En fin de compte, les administrations et gouvernements devront s’assurer de proposer les mécanismes de financement et les modèles de prestation requis pour couvrir le coût de l’innovation technologique qui sous-tend la ville intelligente ainsi que la sécurité et le système de justice qui en forment le cœur. Promouvoir le changement et le progrès sans fournir les fonds nécessaires pour porter la vision ne peut se traduire que par des pressions sur les premiers répondants, les prestataires de soins de santé et les employés municipaux ainsi que par la désillusion et le cynisme des citoyens. Il existe sûrement un meilleur moyen de financer une ville plus sécuritaire.

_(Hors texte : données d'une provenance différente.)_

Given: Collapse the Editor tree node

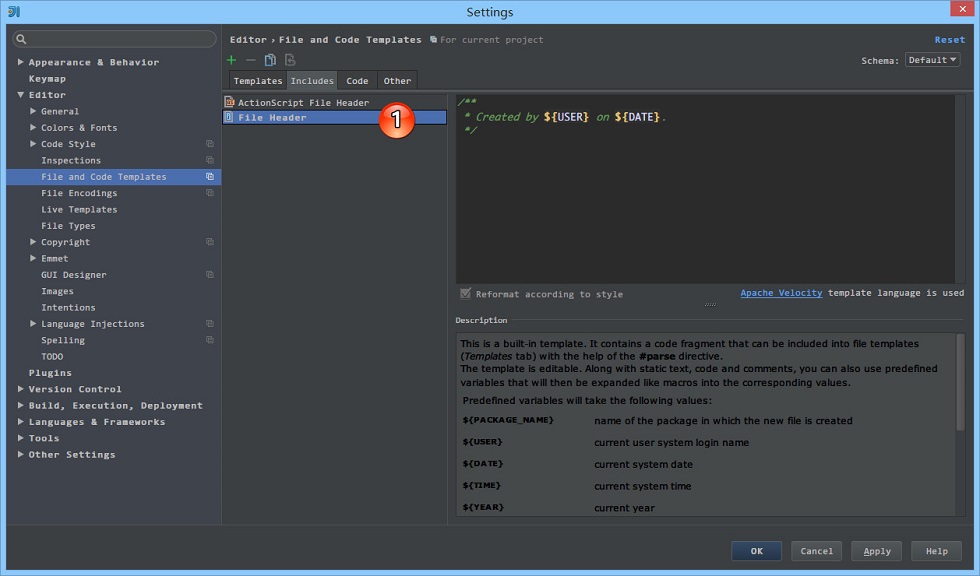Looking at the screenshot, I should (x=21, y=95).
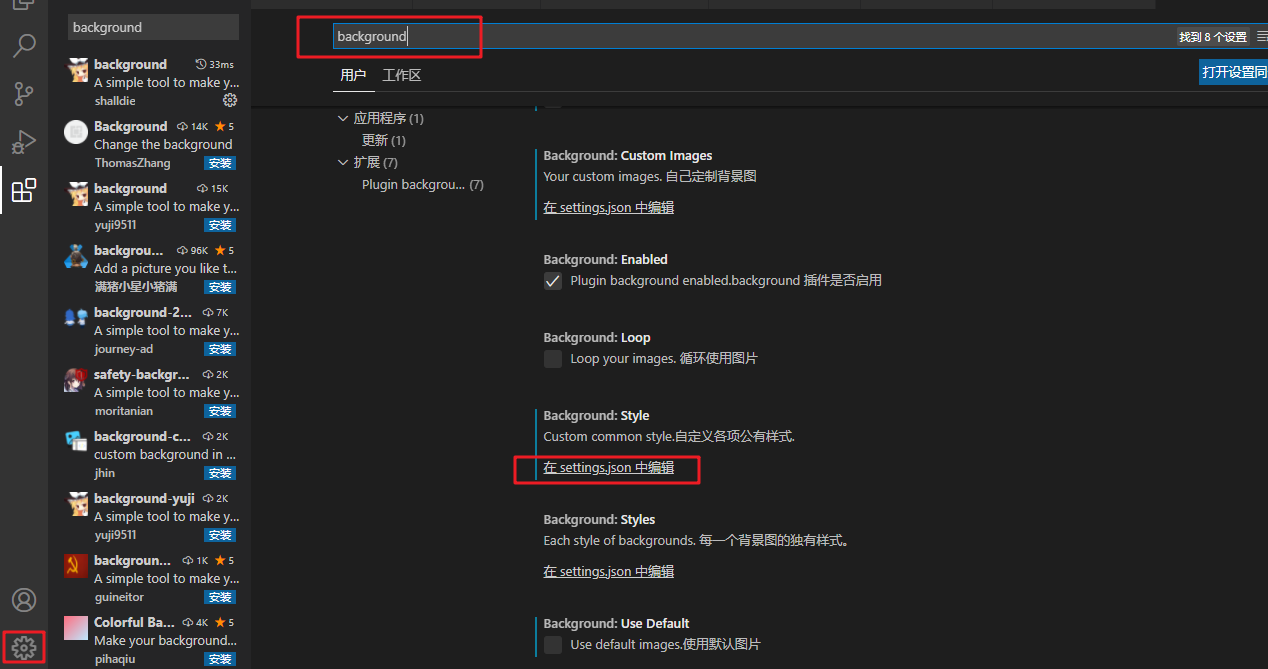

Parce que, comme nous l’avons vu dans cette série d’articles, nous pouvons tous bénéficier de villes plus sécuritaires et plus intelligentes. Prenons contact pour discuter d’intégrations numériques plus sécuritaires et intelligentes et des mécanismes de financement de la ville de l’avenir.
Peter Sloly est associé chez Deloitte et ancien chef de police adjoint du service de police de Toronto. Il dirige la pratique nationale Sécurité et justice
1 Chris Teale, « Report : Smart city technology could dramatically improve quality-of-life indicators ». Smart Cities Dive, 12 juin 2018. Page consultée le 11 juillet 2018.
2 Anoush Darabi, « Amsterdam and Barcelona are handing citizens control of their data ». Apolitical, 22 mai 2018. Page consultée le 11 juillet 2018.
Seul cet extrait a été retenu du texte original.